*EXERCISE DETAILS:* Make an exact copy of the listing so that no picture is carried over.
STUDY MATERIAL START
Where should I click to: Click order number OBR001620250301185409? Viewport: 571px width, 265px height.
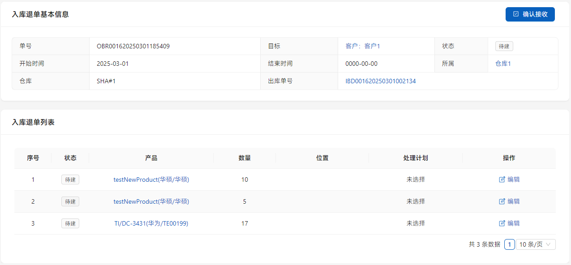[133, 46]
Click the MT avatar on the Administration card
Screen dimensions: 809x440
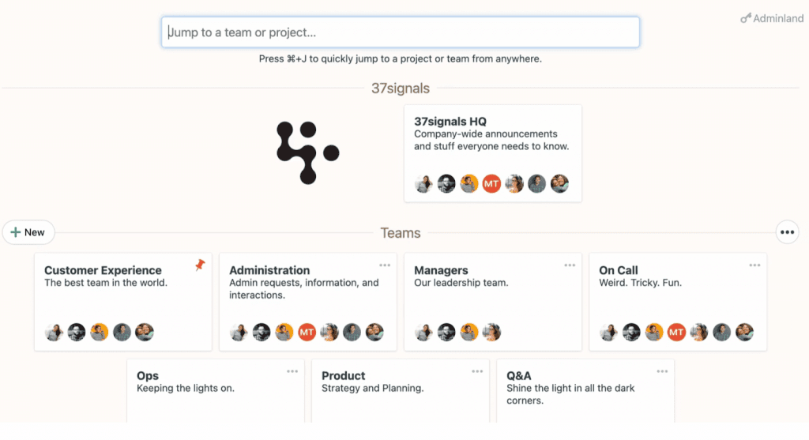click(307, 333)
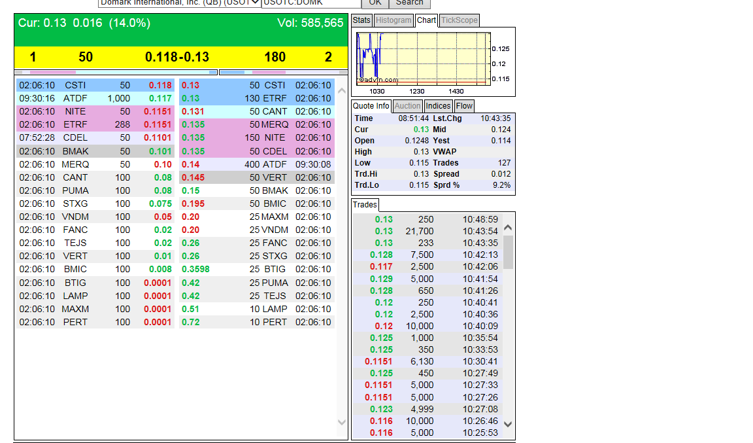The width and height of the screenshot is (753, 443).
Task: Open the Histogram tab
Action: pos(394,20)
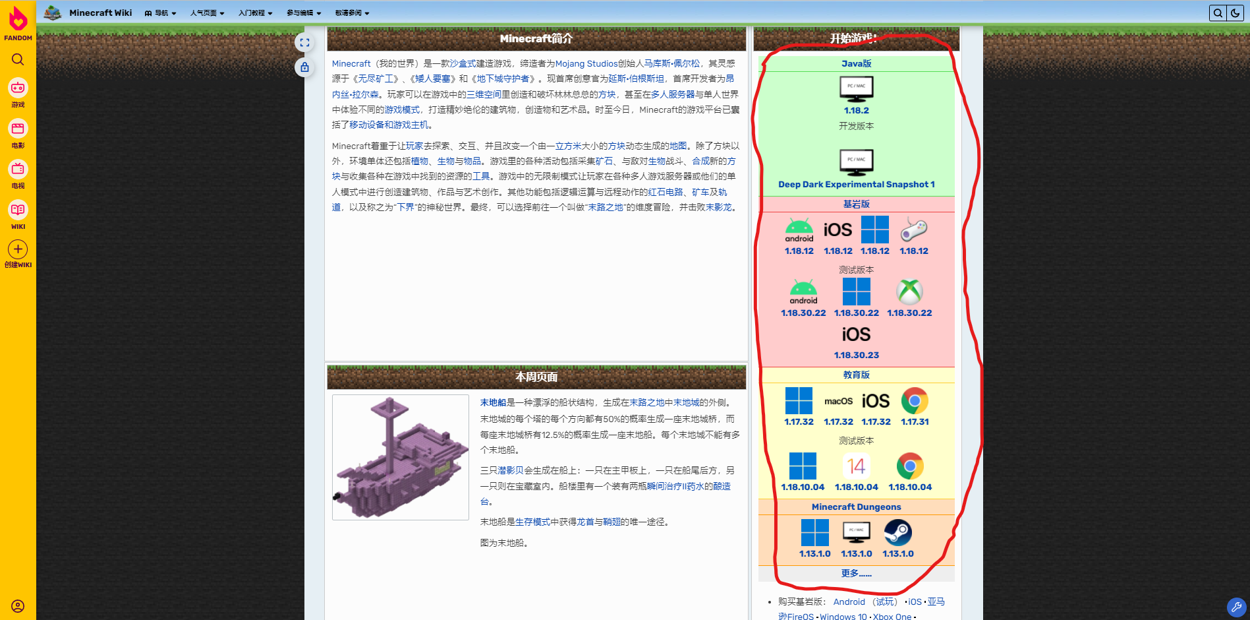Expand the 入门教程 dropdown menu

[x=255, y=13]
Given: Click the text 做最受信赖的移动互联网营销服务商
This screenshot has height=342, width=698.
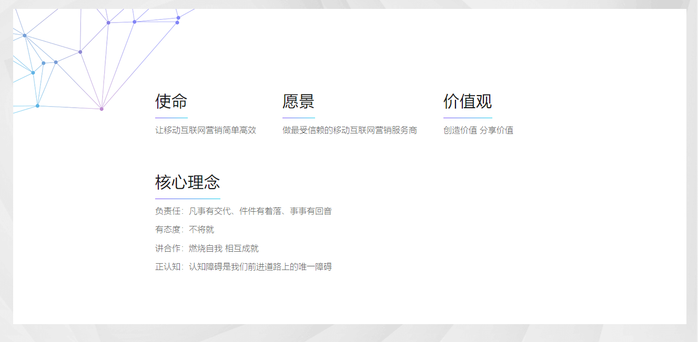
STUDY MATERIAL END
*SOLUTION TO THIS TASK:*
Where should I click to: Click order number OBR001620250301185409? Viewport: 571px width, 265px height.
[133, 46]
Click the MT avatar on the Administration card
Screen dimensions: 809x440
click(307, 333)
The width and height of the screenshot is (753, 443).
Task: Open the Histogram tab
Action: pos(394,20)
Expand the 入门教程 dropdown menu

[x=255, y=13]
Given: Click the text 做最受信赖的移动互联网营销服务商
This screenshot has height=342, width=698.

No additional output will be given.